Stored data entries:
[Start of section]

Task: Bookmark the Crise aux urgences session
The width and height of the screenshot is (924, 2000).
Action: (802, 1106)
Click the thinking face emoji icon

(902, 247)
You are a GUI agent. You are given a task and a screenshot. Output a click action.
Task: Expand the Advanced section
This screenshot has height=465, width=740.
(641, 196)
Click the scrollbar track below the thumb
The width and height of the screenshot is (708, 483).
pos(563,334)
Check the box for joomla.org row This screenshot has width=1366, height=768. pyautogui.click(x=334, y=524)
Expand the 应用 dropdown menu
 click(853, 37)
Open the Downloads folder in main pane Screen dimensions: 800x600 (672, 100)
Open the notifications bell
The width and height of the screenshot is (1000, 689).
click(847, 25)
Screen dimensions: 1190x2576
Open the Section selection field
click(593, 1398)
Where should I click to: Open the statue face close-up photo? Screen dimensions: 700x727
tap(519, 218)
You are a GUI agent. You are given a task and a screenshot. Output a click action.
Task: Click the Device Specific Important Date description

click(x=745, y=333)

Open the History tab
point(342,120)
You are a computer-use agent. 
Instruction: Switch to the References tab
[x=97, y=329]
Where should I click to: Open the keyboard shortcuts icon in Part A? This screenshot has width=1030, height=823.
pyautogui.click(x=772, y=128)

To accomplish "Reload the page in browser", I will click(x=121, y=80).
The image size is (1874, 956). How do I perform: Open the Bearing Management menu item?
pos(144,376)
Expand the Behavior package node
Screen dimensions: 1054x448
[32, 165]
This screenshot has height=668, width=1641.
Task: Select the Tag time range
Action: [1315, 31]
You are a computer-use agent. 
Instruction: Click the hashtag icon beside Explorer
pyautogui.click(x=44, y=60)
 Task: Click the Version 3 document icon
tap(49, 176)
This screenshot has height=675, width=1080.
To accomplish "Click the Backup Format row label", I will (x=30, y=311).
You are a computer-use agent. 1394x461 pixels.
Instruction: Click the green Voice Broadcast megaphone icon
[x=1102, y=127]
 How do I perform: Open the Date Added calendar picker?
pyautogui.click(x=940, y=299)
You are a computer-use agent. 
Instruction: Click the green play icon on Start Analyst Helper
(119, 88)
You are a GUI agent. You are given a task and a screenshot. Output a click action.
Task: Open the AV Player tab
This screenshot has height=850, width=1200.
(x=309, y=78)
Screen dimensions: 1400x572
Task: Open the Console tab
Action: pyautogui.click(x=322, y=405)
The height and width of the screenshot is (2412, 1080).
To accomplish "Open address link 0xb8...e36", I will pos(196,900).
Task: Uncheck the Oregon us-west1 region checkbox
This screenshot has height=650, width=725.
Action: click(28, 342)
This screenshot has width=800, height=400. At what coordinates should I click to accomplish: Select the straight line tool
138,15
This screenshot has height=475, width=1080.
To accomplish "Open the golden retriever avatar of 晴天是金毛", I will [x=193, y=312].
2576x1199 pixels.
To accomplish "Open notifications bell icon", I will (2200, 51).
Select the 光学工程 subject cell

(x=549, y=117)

[End of section]

#### EXERCISE AIM:
Write out every record exactly as it appears above.

#### SOLUTION:
Task: Bookmark the Crise aux urgences session
The width and height of the screenshot is (924, 2000).
Action: (802, 1106)
Click the thinking face emoji icon

(902, 247)
You are a GUI agent. You are given a task and a screenshot. Output a click action.
Task: Expand the Advanced section
This screenshot has height=465, width=740.
(641, 196)
Click the scrollbar track below the thumb
The width and height of the screenshot is (708, 483).
pos(563,334)
Check the box for joomla.org row This screenshot has width=1366, height=768. pyautogui.click(x=334, y=524)
Expand the 应用 dropdown menu
 click(853, 37)
Open the Downloads folder in main pane Screen dimensions: 800x600 (672, 100)
Open the notifications bell
The width and height of the screenshot is (1000, 689).
click(847, 25)
Screen dimensions: 1190x2576
Open the Section selection field
click(593, 1398)
Where should I click to: Open the statue face close-up photo? Screen dimensions: 700x727
tap(519, 218)
You are a GUI agent. You are given a task and a screenshot. Output a click action.
Task: Click the Device Specific Important Date description

click(x=745, y=333)

Open the History tab
point(342,120)
You are a computer-use agent. 
Instruction: Switch to the References tab
[x=97, y=329]
Where should I click to: Open the keyboard shortcuts icon in Part A? This screenshot has width=1030, height=823.
pyautogui.click(x=772, y=128)

To accomplish "Reload the page in browser", I will click(x=121, y=80).
The image size is (1874, 956). How do I perform: Open the Bearing Management menu item?
pos(144,376)
Expand the Behavior package node
Screen dimensions: 1054x448
[32, 165]
This screenshot has height=668, width=1641.
Task: Select the Tag time range
Action: [1315, 31]
You are a computer-use agent. 
Instruction: Click the hashtag icon beside Explorer
pyautogui.click(x=44, y=60)
 Task: Click the Version 3 document icon
tap(49, 176)
This screenshot has height=675, width=1080.
To accomplish "Click the Backup Format row label", I will (x=30, y=311).
You are a computer-use agent. 1394x461 pixels.
Instruction: Click the green Voice Broadcast megaphone icon
[x=1102, y=127]
 How do I perform: Open the Date Added calendar picker?
pyautogui.click(x=940, y=299)
You are a computer-use agent. 
Instruction: Click the green play icon on Start Analyst Helper
(119, 88)
You are a GUI agent. You are given a task and a screenshot. Output a click action.
Task: Open the AV Player tab
This screenshot has height=850, width=1200.
(x=309, y=78)
Screen dimensions: 1400x572
Task: Open the Console tab
Action: pyautogui.click(x=322, y=405)
The height and width of the screenshot is (2412, 1080).
To accomplish "Open address link 0xb8...e36", I will pos(196,900).
Task: Uncheck the Oregon us-west1 region checkbox
This screenshot has height=650, width=725.
Action: click(28, 342)
This screenshot has width=800, height=400. At what coordinates should I click to accomplish: Select the straight line tool
138,15
This screenshot has height=475, width=1080.
To accomplish "Open the golden retriever avatar of 晴天是金毛", I will [x=193, y=312].
2576x1199 pixels.
To accomplish "Open notifications bell icon", I will (2200, 51).
Select the 光学工程 subject cell

(x=549, y=117)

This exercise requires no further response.